- EXERCISE AIM
Repeat only the stretch of lines below that runs from the line with "You are a computer-use agent." through the line with "Instruction: Open the LinkedIn Agreement tab", unaltered.

──────── GIVEN DATA

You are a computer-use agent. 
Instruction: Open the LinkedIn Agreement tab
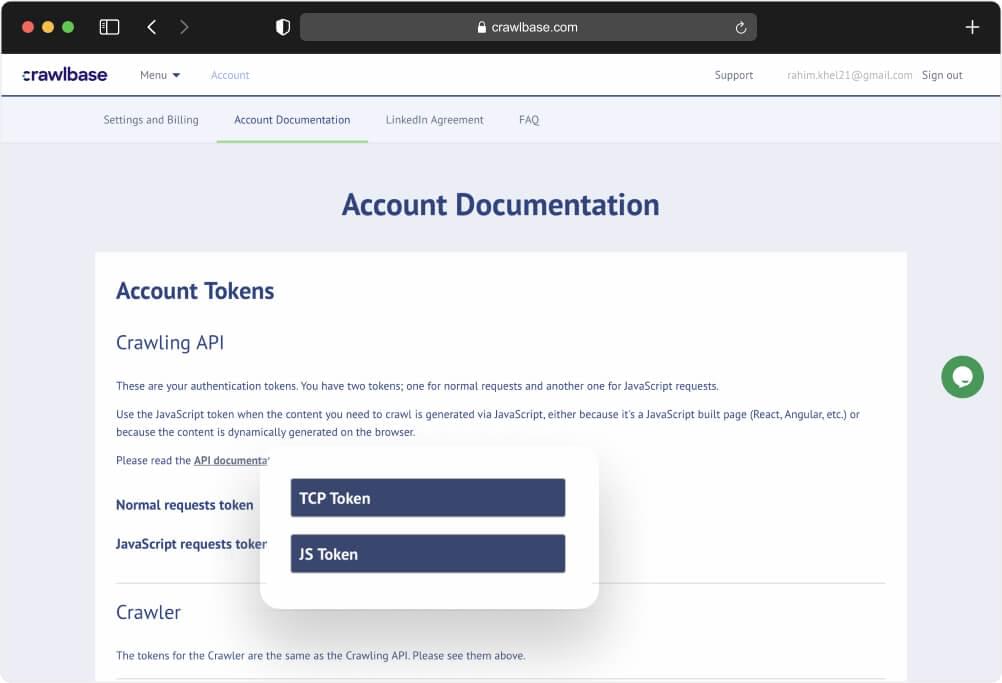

────────────────
──────── GIVEN DATA

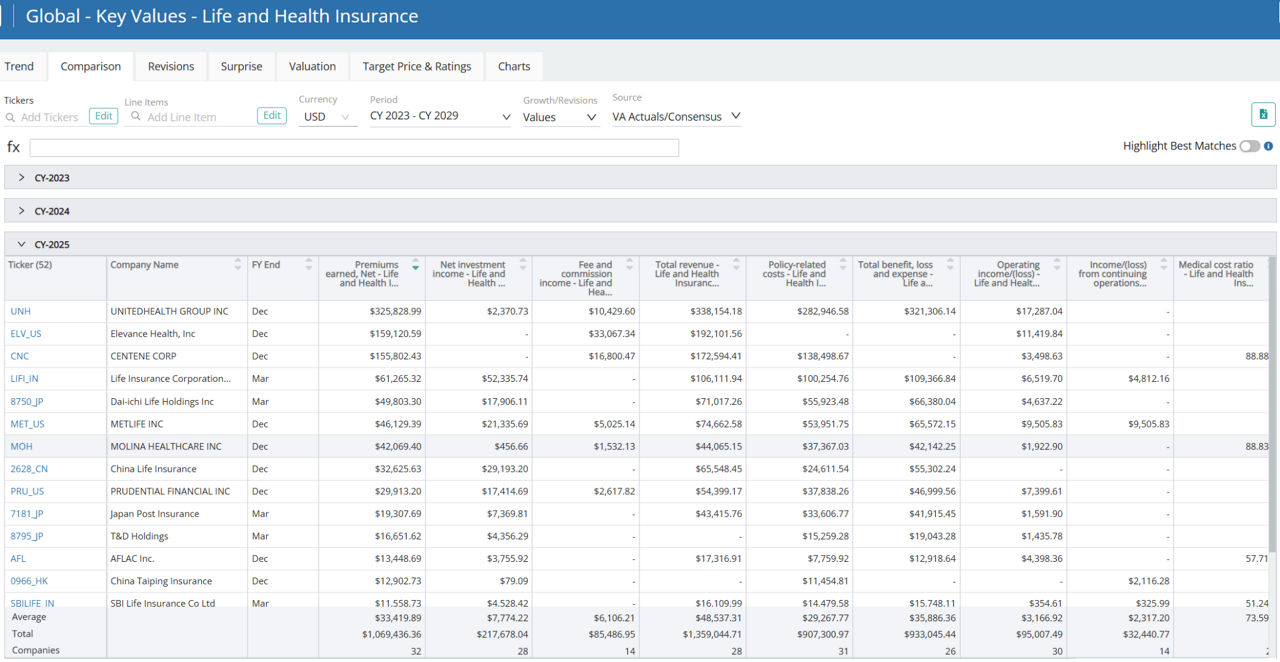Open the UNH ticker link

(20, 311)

────────────────
──────── GIVEN DATA

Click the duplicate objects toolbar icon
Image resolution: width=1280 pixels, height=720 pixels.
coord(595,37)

────────────────

- ANSWER BOX
You are a computer-use agent. 
Instruction: Open the LinkedIn Agreement tab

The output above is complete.